The theory was more than theory, it was fact, enforced by the physics of getting a ship out of the home planet's thick atmosphere. Ships with the aerodynamics and power to make it out of Ear
th's atmosphere didn't do well on long distance cruises in space, so they all stopped at the Hub where people and cargo transferred to more space worthy ships.
The engineering tightly controlled every ship leaving Earth, and thus controlled everything making its way into the solar system. Weapons, in particular, faced severe limitations. Lind maintained a database with all two hundred and thirty eight firearms permitted off the planet. Sure, special missions pilots flying Marlins occasionally, very occasionally, carried one, but that only created further doubt in his mind. Sadko firmly gripped near absolute controls on those jobs and the people who held them. Someone would have to work hard to slip through all the fail-safes.

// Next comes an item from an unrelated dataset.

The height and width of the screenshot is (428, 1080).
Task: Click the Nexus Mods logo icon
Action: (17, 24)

As Lind crept towards the body, and his list of questions exponentially increased. Through the plastic shield in front of the face, and his flashlight fighting through the flotsam, Lind banished all consideration of suicide the instant he saw the entry hole in the back of the head. Careful to photograph every detail first, Lind twisted the body, hanging nearly upside down under the top panel of the cockpit, to face him. The small hole in the back, covered by swaths of curly black hair, proved a pinprick compared to the destruction the bullet brought upon the man's face. The left eyeball burst in its socket, barely recognizable amongst the twisted bone, skin, and cartilage erupting where the brow and nose joined. Flecks of gray, caught on jagged skull fragments, waved gently at the motion bringing the body around. The windscreen clung to enough biological shrapnel to make viewing of the outside nearly impossible.

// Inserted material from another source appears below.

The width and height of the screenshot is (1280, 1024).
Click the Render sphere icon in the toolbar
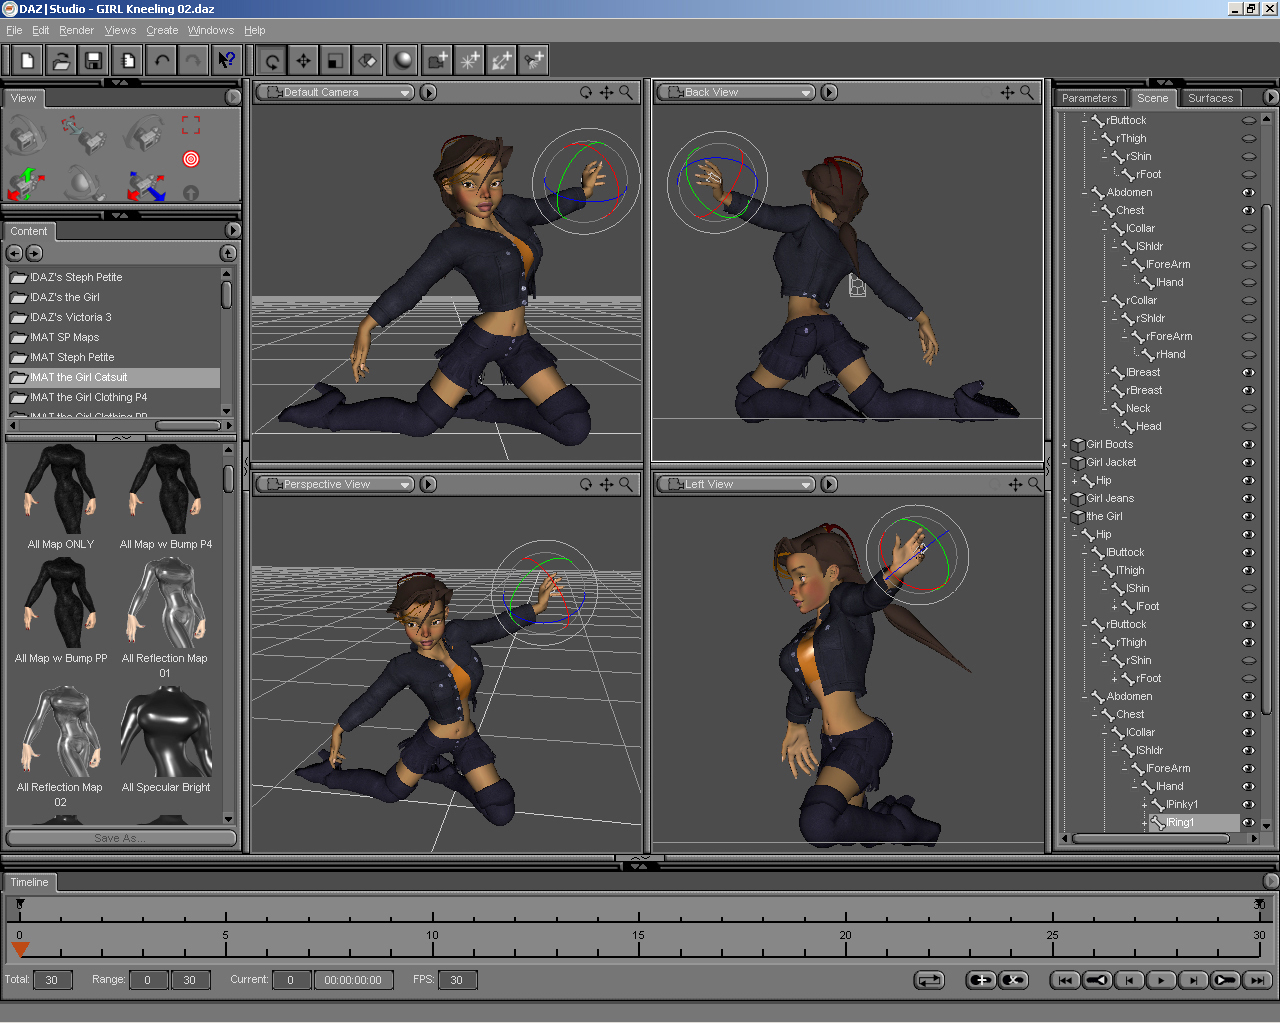[403, 61]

Lind had to brace himself against one of the handholds along the bulkhead to pull the body back from the cockpit. It drifted back towards the airlock, bouncing along the walls. His jacket still draped over the back of the lone pilot's chair. Each secured pocket running down the front of the flight suit required inspection. The dead man's wallet, typically alive with kitschy animations rotating through personal photos or displaying his license, sat dead and blank. Not that the victims wallet had nothing; the wallet was as dead as its owner. Every other screen in the ship, now that he looked at them closely, showed the same nothingness. Silence dominated the Marlin, utter stillness alien to the machinery of space travel. Nothing functioned.